*To do*
Each entry must be duplicated precisely, with nothing left out.

(Saved data entries)

<<<<

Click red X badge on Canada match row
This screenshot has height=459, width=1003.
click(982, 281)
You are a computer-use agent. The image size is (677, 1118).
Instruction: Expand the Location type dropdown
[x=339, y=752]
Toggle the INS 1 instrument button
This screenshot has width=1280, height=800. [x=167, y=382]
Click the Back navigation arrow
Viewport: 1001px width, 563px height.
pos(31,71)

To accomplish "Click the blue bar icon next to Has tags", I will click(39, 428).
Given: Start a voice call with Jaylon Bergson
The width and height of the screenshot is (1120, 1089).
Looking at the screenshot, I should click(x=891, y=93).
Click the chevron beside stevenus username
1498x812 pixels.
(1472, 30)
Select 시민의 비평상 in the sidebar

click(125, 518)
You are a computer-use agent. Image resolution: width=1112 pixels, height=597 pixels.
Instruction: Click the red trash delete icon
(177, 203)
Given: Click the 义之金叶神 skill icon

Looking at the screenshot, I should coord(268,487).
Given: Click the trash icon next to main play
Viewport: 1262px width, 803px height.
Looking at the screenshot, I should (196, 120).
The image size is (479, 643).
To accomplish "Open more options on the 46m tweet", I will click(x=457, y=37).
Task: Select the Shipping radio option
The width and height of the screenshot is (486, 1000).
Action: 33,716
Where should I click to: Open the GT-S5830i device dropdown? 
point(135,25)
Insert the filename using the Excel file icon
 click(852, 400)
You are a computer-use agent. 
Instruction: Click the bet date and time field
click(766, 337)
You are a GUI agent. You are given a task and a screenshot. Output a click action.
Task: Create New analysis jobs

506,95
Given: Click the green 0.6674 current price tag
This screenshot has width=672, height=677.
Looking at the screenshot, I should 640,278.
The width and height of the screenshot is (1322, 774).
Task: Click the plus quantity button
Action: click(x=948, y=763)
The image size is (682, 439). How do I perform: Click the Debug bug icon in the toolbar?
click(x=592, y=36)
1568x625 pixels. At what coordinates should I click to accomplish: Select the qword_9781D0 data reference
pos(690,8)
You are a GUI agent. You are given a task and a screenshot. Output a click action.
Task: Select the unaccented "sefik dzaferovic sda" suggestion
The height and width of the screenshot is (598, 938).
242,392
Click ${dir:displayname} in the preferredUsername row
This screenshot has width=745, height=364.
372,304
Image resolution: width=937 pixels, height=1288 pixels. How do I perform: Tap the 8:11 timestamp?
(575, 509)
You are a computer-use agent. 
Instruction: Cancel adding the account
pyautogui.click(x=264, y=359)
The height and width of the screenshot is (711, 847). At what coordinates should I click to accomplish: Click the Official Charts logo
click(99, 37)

>>>>

*Result*
Click red X badge on Canada match row
This screenshot has height=459, width=1003.
click(982, 281)
You are a computer-use agent. The image size is (677, 1118).
Instruction: Expand the Location type dropdown
[x=339, y=752]
Toggle the INS 1 instrument button
This screenshot has width=1280, height=800. [x=167, y=382]
Click the Back navigation arrow
Viewport: 1001px width, 563px height.
pos(31,71)

To accomplish "Click the blue bar icon next to Has tags", I will click(39, 428).
Given: Start a voice call with Jaylon Bergson
The width and height of the screenshot is (1120, 1089).
Looking at the screenshot, I should click(x=891, y=93).
Click the chevron beside stevenus username
1498x812 pixels.
(1472, 30)
Select 시민의 비평상 in the sidebar

click(125, 518)
You are a computer-use agent. Image resolution: width=1112 pixels, height=597 pixels.
Instruction: Click the red trash delete icon
(177, 203)
Given: Click the 义之金叶神 skill icon

Looking at the screenshot, I should coord(268,487).
Given: Click the trash icon next to main play
Viewport: 1262px width, 803px height.
Looking at the screenshot, I should (196, 120).
The image size is (479, 643).
To accomplish "Open more options on the 46m tweet", I will click(x=457, y=37).
Task: Select the Shipping radio option
The width and height of the screenshot is (486, 1000).
Action: 33,716
Where should I click to: Open the GT-S5830i device dropdown? 
point(135,25)
Insert the filename using the Excel file icon
 click(852, 400)
You are a computer-use agent. 
Instruction: Click the bet date and time field
click(766, 337)
You are a GUI agent. You are given a task and a screenshot. Output a click action.
Task: Create New analysis jobs

506,95
Given: Click the green 0.6674 current price tag
This screenshot has width=672, height=677.
Looking at the screenshot, I should 640,278.
The width and height of the screenshot is (1322, 774).
Task: Click the plus quantity button
Action: click(x=948, y=763)
The image size is (682, 439). How do I perform: Click the Debug bug icon in the toolbar?
click(x=592, y=36)
1568x625 pixels. At what coordinates should I click to accomplish: Select the qword_9781D0 data reference
pos(690,8)
You are a GUI agent. You are given a task and a screenshot. Output a click action.
Task: Select the unaccented "sefik dzaferovic sda" suggestion
The height and width of the screenshot is (598, 938).
242,392
Click ${dir:displayname} in the preferredUsername row
This screenshot has width=745, height=364.
372,304
Image resolution: width=937 pixels, height=1288 pixels. How do I perform: Tap the 8:11 timestamp?
(575, 509)
You are a computer-use agent. 
Instruction: Cancel adding the account
pyautogui.click(x=264, y=359)
The height and width of the screenshot is (711, 847). At what coordinates should I click to accomplish: Click the Official Charts logo
click(99, 37)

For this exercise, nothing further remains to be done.